On August 4, 1988, the district court granted a temporary restraining order preventing Perini from doing any work in the wetlands. On September 21, 1988, it issued a preliminary injunction halting all work on the entire resort complex. The court accepted Sylvester's claim that the Corps should not have issued the Sec. 404 permit because it failed to comply with the NEPA. It relied, in particular, on Sylvester's assertion that, in deciding whether to prepare an EIS, the Corps improperly limited the scope of its NEPA analysis to the golf course rather than examining the environmental effects of the entire resort complex. After reviewing various Ninth Circuit cases, the court stated that the "plaintiff has at least raised serious questions on the merits, if not a likelihood of success, regarding the proper scope of analysis under his NEPA claim." The court later explained that it would not defer to the Corps' NEPA regulations, which interpreted the NEPA to limit the scope of its analysis to the golf course, because the regulations did not comport with the NEPA and its legislative history. On October 6, 1988, the court ordered Sylvester to post a $100,000 bond as security for the injunction.

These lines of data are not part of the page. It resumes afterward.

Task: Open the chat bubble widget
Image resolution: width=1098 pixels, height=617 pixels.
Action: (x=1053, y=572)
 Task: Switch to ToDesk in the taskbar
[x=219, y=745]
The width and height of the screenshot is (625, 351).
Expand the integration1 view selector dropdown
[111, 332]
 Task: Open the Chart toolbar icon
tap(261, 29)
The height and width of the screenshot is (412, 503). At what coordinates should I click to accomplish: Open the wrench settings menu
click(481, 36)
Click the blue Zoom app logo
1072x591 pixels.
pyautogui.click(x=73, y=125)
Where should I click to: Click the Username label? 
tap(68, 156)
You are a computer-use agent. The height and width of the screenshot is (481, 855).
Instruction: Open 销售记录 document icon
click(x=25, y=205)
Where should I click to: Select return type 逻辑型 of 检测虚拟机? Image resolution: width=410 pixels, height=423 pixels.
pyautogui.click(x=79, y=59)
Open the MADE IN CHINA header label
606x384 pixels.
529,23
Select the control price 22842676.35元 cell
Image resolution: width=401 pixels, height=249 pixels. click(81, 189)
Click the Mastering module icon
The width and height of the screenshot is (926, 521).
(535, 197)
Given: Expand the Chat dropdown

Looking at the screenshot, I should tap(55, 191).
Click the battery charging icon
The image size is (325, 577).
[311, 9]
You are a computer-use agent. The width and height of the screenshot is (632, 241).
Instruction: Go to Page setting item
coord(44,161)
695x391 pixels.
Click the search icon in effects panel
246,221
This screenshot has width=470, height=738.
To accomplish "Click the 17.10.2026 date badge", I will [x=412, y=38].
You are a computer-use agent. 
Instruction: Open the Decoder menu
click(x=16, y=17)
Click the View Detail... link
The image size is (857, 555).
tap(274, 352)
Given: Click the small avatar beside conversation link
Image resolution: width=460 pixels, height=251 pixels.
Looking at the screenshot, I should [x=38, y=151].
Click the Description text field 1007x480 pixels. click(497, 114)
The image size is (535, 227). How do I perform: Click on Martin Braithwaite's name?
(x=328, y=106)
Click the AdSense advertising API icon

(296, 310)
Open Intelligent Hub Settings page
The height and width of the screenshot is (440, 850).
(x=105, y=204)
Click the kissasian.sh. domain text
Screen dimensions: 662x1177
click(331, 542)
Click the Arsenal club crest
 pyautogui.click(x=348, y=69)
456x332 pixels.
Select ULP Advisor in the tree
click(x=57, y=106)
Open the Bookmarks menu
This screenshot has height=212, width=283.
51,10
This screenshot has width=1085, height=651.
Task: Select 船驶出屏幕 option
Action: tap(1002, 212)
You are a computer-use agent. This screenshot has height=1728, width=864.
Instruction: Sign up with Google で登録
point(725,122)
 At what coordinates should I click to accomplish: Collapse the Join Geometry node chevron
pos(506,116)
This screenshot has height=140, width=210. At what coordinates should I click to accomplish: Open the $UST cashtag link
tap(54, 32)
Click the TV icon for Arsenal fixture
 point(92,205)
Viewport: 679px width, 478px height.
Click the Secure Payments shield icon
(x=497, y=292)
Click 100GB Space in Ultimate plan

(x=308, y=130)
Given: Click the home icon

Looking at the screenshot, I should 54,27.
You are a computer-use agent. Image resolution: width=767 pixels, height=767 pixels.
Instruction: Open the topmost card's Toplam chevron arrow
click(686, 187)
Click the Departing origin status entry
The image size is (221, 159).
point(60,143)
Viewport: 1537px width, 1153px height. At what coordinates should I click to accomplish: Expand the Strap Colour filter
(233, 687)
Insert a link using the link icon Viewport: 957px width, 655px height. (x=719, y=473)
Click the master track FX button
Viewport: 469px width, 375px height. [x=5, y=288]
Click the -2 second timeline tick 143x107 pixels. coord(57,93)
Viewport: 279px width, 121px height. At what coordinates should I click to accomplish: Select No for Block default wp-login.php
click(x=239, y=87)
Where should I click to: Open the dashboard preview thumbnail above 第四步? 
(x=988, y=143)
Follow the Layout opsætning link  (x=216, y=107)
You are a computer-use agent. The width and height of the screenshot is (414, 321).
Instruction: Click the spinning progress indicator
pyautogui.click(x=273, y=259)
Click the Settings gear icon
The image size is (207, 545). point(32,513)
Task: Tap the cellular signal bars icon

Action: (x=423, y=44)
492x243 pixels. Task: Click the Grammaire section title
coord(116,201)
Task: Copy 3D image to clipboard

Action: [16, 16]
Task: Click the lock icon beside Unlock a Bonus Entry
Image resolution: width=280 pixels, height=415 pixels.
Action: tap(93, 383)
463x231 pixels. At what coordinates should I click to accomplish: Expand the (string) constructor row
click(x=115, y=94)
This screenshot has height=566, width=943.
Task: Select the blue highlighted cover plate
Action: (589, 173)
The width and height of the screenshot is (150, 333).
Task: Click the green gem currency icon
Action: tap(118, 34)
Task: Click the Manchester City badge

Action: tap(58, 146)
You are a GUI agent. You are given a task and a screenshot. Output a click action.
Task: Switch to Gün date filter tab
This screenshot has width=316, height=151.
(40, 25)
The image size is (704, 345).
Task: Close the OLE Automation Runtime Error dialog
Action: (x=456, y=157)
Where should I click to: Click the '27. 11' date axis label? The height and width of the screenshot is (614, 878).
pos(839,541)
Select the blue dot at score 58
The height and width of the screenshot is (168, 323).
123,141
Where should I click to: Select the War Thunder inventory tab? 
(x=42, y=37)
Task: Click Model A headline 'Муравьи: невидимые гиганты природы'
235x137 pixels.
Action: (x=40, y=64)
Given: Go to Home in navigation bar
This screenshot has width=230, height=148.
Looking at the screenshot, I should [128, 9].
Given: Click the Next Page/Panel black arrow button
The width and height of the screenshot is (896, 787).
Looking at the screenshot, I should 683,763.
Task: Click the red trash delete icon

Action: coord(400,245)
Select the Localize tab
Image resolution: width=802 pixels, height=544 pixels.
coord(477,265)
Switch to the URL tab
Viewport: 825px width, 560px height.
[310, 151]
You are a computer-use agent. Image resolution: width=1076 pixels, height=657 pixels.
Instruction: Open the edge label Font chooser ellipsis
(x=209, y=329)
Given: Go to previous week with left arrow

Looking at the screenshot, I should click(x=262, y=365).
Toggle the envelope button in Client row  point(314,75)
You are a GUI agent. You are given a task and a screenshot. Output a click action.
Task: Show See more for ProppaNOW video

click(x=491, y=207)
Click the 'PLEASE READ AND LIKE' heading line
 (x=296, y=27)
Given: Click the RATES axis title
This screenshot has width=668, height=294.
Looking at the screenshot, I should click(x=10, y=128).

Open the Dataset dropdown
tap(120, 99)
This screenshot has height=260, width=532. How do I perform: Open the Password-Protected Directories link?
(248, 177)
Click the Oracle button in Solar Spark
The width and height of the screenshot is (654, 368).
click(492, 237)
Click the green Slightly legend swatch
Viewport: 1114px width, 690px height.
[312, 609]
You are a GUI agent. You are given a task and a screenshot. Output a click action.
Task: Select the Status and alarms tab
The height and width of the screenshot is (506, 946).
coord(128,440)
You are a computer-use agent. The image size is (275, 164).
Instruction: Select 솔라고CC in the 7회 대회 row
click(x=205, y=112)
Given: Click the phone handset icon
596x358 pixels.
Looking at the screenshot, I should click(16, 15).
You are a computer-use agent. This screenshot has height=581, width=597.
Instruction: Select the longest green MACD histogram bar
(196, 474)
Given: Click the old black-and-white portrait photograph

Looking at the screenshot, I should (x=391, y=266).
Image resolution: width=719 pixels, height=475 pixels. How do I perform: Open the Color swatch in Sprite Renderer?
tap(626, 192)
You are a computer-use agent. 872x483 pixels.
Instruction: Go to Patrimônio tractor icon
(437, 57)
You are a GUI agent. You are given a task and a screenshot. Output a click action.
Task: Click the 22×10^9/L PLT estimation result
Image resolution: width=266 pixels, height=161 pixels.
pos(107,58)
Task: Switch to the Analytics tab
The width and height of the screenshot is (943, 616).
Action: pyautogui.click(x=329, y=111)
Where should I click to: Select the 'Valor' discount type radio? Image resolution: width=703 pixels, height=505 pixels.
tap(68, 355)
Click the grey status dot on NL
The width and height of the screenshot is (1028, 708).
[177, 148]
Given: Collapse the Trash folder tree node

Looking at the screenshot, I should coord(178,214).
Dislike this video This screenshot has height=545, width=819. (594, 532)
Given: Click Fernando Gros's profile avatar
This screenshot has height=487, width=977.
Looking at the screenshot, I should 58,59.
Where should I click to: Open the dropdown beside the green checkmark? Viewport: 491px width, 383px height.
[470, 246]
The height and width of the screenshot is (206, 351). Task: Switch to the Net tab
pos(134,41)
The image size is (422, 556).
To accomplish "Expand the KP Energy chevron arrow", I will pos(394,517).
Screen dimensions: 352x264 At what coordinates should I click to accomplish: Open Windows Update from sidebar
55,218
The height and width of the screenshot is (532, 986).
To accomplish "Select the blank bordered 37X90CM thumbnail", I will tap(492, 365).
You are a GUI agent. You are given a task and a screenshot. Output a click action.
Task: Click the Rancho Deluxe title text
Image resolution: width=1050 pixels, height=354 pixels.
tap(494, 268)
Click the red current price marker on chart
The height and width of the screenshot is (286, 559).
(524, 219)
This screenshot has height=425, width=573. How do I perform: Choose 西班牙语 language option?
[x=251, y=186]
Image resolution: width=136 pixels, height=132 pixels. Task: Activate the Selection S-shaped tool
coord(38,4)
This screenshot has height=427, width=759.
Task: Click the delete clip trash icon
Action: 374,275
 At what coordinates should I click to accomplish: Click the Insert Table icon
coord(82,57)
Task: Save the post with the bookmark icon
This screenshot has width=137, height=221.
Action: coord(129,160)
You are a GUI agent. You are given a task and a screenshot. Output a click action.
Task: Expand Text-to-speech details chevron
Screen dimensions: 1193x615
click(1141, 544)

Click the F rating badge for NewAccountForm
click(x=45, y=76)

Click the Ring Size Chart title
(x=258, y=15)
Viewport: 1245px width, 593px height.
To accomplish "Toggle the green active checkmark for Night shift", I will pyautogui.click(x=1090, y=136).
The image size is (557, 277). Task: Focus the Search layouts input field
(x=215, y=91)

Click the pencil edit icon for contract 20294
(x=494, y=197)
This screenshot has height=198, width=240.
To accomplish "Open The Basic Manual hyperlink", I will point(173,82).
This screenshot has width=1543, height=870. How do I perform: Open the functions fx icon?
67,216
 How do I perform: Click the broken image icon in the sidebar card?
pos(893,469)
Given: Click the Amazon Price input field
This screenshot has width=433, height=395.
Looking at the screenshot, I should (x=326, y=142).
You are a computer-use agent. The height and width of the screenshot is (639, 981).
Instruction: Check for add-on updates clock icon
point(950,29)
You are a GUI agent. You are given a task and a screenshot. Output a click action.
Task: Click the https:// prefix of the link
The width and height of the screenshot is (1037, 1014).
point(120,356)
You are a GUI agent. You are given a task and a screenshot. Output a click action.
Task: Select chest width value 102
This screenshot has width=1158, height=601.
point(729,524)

Perini timely appealed the order granting the preliminary injunction and Sylvester timely appealed the bonding order. To expedite this litigation, we modified the scope of the injunction to cover only the golf course and the other areas embraced in the Corps' EA immediately following oral argument.

II. JURISDICTION

The district court had jurisdiction over Sylvester's NEPA claim under 28 U.S.C. Sec. 1331 (1982) and the Administrative Procedure Act, 5 U.S.C. Sec. 702 (Supp. IV 1986). This court has appellate jurisdiction, under 28 U.S.C. Sec. 1292(a) (1982), to review the order granting the preliminary injunction. 2

III. STANDARD OF REVIEW

This court reviews an order granting a preliminary injunction for abuse of discretion. See Sierra Club v. Penfold, 857 F.2d 1307, 1321 (9th Cir.1988). To obtain a preliminary injunction, the moving party must show either (1) a combination of probable success on the merits and the possibility of irreparable injury or (2) that serious questions are raised and the balance of hardships tips in its favor. See United States v. Odessa Union Warehouse Co-op, 833 F.2d 172, 174 (9th Cir.1987).

IV. THE ISSUE

The NEPA requires federal agencies to prepare a detailed statement on the environmental impact of "major Federal actions significantly affecting the quality of the human environment." 42 U.S.C. Sec. 4332(2)(C) (1982). The issue before us is whether the Corps' understanding of the term "federal action" that it used in deciding whether to prepare such a statement was correct. The NEPA does not specify the scope of analysis that federal agencies must conduct in determining whether their actions, when combined with private actions, come within the mandate of Sec. 4332(2)(C). The district court, as noted above, looked to Ninth Circuit precedent for guidance. We hold that the district court erred in reaching the conclusion it did.

V. THE REGULATIONS
A. The Corps' Regulations

The Corps follows its own regulations when determining how to comply with...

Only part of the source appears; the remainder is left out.